> [AIM OF THE EXERCISE]:
Copy out the listing that follows in its entirety, keeping it exactly the same.

(INFORMATION GIVEN Opens)

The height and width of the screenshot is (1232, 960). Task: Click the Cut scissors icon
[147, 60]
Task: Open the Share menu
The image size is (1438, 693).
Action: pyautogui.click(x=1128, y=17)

(INFORMATION GIVEN Closes)

> [SOLUTION FOR THIS TASK]:
The height and width of the screenshot is (1232, 960). Task: Click the Cut scissors icon
[147, 60]
Task: Open the Share menu
The image size is (1438, 693).
Action: pyautogui.click(x=1128, y=17)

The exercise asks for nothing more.